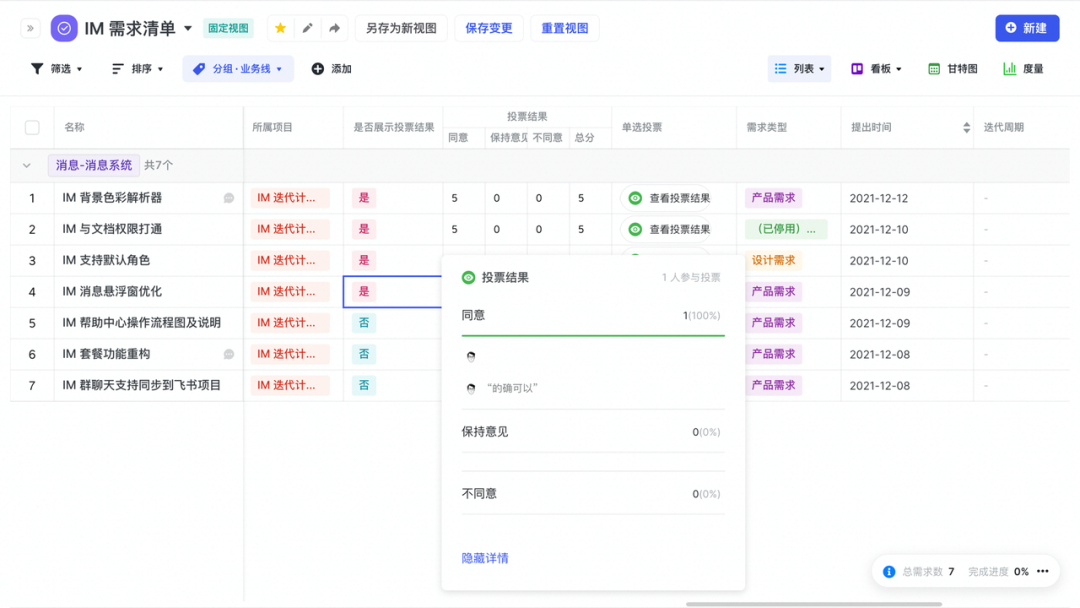Click the 新建 button
The height and width of the screenshot is (608, 1080).
click(1026, 28)
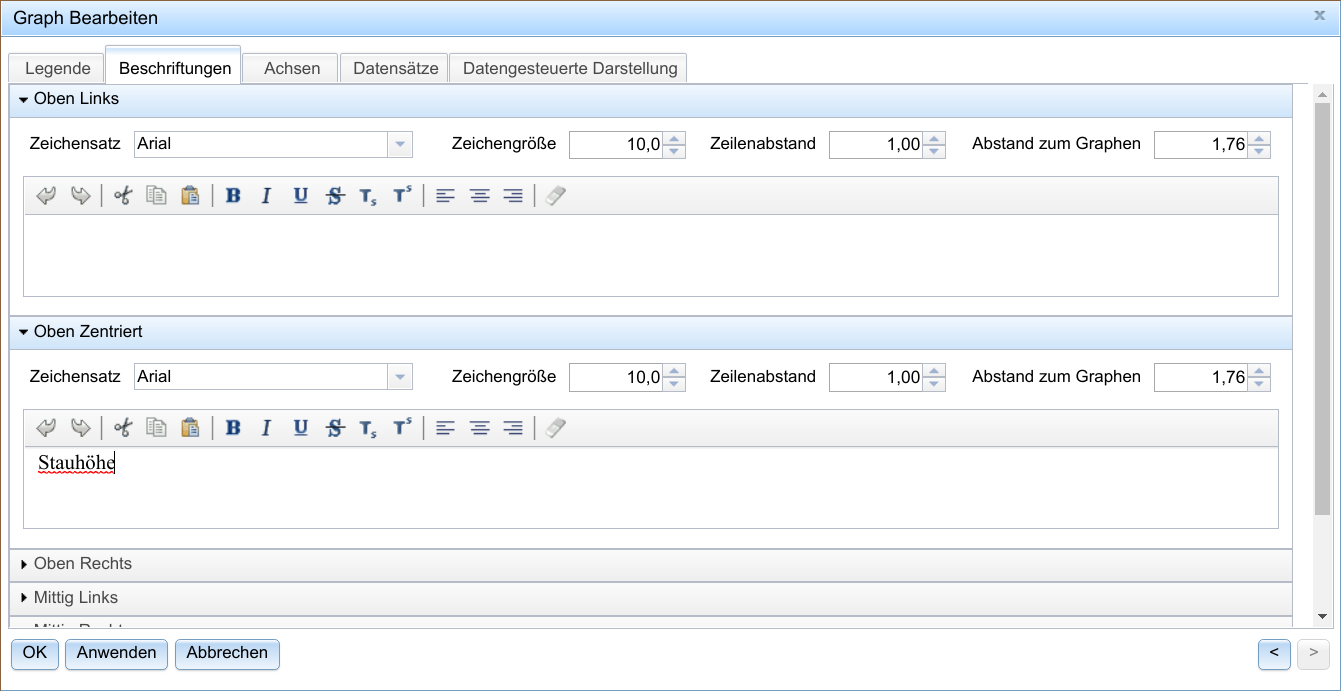Image resolution: width=1341 pixels, height=691 pixels.
Task: Click Italic icon in Oben Zentriert toolbar
Action: click(266, 429)
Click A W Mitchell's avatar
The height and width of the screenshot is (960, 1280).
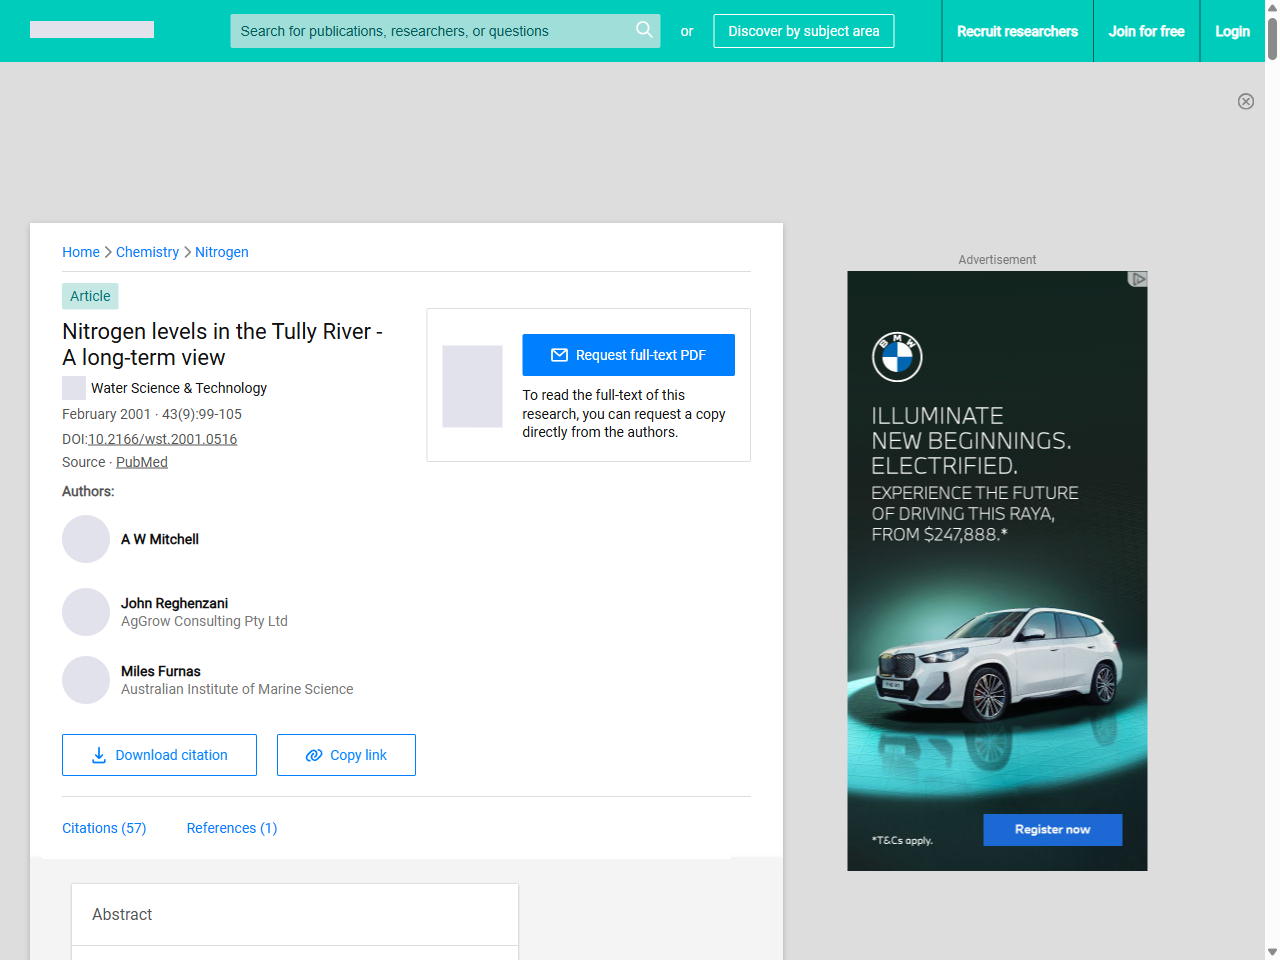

DIRECTION. Rewrite all of the lines above with "profile picture" in place of "avatar", keeping everything else the same. Omit the pictures.

CORRECT ANSWER.
Click the 新建 button
The height and width of the screenshot is (608, 1080).
click(1026, 28)
Image resolution: width=1341 pixels, height=691 pixels.
Task: Click Italic icon in Oben Zentriert toolbar
Action: click(266, 429)
Click A W Mitchell's profile picture
The height and width of the screenshot is (960, 1280).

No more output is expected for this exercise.